• _Document section_
>>>>

This month, the U.S. Army War College released Can Russia Reform: Economic, Political and Military Perspectives, an anthology published by the college's Strategic Studies Institute and edited by Stephen Blank, a professor at the college. Mark Galeotti, a professor at New York University and a long-time analyst of Russia's military and security forces, contributed a chapter on reforming the Russian Army. Corruption, poor leadership, outmoded policies, and Russia's impoverishment after the collapse of the Soviet Union, Galeotti suggests, has reduced the once-mighty Russian fighting force to an ineffective mob. In 2007, President Vladimir Putin moved Anatoly Serdyukov, then the government's chief tax collector, to the Defense Ministry, with a mandate to fix the army -- a task Serdyukov's numerous predecessors had failed to accomplish. Facing monumental bureaucratic obstacles, Serdyukov's struggle to reform the service has only begun. Whether he ultimately succeeds will have implications for Russia's neighbors, the future of nuclear arms control, and the assertiveness of Putin's foreign policy.
If only as a human rights issue, the case for reforming the Russian Army is clear. For decades, conscripts -- nearly always young men whose families can't afford to pay their way out of the draft -- have suffered brutal treatment under the culture of Dedovshchina, a Lord-of-the-Flies tradition under which more senior conscripts deliver regular beatings to the newest recruits for no apparent military purpose. According to Galeotti's research, 80 percent of Russia's soldiers reported being beaten, with 33 percent requiring hospitalization or a medical discharge as a result. Another 20 percent are discharged early due to poor diet or illness from poor sanitation and improper medical care. These are not conditions that support an effective modern army. Under public pressure to scale back the burden of conscription, the enlistment term was reduced from two years to one in 2009, but the result was basic infantrymen being tactically useful for only two months before being discharged.

<<<<

• _Stored data_

>>>>

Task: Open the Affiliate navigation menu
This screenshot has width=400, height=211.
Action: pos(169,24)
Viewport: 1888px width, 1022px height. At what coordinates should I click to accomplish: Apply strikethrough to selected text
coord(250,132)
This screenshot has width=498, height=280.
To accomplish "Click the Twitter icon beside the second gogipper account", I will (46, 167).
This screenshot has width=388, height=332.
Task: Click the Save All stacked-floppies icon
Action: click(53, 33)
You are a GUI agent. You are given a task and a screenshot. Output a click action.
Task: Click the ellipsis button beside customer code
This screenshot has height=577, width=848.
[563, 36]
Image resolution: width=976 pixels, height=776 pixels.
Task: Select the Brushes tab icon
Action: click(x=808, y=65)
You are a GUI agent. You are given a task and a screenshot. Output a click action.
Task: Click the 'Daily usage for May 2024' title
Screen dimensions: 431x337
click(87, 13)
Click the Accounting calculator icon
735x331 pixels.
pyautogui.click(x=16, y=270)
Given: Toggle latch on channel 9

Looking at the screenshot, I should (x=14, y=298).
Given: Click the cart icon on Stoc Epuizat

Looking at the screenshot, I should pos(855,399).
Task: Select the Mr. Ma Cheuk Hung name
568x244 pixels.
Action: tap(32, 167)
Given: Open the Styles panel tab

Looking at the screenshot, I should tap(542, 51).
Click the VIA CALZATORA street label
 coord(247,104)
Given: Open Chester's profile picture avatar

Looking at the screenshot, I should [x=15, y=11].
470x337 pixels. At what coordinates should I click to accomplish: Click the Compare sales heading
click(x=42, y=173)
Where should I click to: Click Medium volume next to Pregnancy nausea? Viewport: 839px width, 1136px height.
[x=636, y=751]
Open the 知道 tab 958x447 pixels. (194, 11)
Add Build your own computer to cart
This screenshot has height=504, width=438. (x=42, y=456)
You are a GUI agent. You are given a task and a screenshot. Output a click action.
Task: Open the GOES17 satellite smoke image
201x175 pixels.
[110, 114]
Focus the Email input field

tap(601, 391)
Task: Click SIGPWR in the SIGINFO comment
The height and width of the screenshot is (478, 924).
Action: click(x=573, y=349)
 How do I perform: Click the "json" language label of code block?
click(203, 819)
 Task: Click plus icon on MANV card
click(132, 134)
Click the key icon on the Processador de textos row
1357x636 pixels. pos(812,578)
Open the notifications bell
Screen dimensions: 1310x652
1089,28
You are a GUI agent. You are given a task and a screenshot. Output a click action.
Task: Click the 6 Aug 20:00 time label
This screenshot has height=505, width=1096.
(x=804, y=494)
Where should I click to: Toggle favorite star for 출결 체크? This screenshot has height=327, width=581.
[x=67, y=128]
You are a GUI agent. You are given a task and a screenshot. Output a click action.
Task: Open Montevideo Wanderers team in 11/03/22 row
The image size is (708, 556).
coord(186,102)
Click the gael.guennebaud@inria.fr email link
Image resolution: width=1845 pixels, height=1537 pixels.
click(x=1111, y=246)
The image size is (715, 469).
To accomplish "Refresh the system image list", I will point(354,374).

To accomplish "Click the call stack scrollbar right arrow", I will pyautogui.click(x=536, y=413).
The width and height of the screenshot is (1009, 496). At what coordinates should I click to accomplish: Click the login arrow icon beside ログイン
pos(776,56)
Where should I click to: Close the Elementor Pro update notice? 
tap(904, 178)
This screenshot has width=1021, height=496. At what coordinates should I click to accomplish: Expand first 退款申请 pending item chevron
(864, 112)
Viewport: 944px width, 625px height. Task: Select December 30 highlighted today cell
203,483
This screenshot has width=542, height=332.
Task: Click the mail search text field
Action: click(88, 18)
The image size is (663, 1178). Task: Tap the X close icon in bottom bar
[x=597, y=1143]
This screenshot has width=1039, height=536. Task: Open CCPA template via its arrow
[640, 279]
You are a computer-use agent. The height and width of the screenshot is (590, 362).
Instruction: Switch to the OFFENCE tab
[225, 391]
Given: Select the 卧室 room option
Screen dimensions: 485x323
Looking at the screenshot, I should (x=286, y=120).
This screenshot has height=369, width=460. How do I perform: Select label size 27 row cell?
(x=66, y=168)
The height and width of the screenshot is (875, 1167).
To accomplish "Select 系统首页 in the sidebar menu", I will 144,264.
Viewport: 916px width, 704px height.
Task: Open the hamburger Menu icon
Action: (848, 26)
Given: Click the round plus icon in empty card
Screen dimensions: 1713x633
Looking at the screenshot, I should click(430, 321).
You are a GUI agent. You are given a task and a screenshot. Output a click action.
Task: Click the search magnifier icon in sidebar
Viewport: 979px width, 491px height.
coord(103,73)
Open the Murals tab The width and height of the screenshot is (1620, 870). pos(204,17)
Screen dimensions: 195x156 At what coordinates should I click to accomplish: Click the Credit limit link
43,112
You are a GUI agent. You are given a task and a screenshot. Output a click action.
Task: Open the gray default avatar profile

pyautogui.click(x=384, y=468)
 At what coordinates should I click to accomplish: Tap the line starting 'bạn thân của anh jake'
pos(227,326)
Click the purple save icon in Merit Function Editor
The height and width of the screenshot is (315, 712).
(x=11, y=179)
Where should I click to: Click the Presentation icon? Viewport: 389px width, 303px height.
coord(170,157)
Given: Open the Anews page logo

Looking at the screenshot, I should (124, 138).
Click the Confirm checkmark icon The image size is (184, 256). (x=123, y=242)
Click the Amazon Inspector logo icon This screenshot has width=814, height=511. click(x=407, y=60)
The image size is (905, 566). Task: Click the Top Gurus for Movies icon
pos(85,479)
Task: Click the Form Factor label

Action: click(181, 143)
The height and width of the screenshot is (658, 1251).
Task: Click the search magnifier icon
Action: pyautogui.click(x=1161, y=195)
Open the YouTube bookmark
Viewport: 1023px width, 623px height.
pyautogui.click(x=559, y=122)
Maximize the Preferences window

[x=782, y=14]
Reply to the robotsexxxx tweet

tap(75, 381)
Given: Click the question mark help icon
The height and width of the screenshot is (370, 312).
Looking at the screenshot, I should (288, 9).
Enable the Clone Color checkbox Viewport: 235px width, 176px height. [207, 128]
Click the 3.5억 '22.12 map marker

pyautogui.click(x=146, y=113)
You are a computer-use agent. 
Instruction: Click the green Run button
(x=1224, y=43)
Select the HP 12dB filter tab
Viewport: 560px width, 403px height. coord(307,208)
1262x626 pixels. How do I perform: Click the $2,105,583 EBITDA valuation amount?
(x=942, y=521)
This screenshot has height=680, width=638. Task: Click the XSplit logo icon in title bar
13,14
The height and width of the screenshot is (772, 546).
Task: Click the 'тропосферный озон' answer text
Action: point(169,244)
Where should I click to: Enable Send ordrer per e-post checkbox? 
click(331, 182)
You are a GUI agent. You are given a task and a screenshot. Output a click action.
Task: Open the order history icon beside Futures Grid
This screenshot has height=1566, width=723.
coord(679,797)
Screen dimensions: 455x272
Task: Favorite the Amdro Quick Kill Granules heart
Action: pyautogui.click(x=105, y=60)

<<<<

• _Tasks for this exercise_
1 - According to the article on reforming the Russian Army, what share of Russia's soldiers reported being beaten?
2 - Write a continuation of the article on reforming the Russian Army, starting after its final sentence.
The material above plays no part in what follows.

• _Set of answers_
1 - 80 percent.

2 -
The punitive raid against Georgia in August 2008, although successful at intimidating Tbilisi, revealed deep flaws in the Russian Army's leadership, command and control, and soldier training, especially compared to Western and emerging Chinese standards. The Georgian skirmish encouraged Serdyukov and Chief of the General Staff Nikolai Makarov to redouble their reform program. Their reforms have a striking resemblance to changes instituted in the West over the past several decades. They include the eventual end of conscription, an all-volunteer army with soldiers employed on long contracts, a professional non-commissioned officer corps, and a nearly 60 percent reduction in the bloated ranks of commissioned officers. Operationally, the army is downshifting from ponderous, inflexible divisions to smaller and more nimble brigades as the basic combat unit -- a shift the U.S. Army made about seven years ago. As U.S. planners have discovered, brigades are easier to deploy and support and give field commanders more options and flexibility. In order to further emphasize the concept of combat-ready quality in place of untrained and ill-equipped quantity, some in the Defense Ministry want to reduce the size of the army over the next ten years from a million soldiers to less than 500,000, which would roughly match the size of the U.S. Army.
In order to push through these reforms, Serdyukov and Makarov have had to go to war against deeply entrenched interests and traditions. Using a murder mystery's template of motive, opportunity, and means, Galeotti considered whether Kremlin leaders have the will and incentives to reform the army, whether they will have the resources, and whether they can overcome the institutional barriers that have stymied past reform efforts.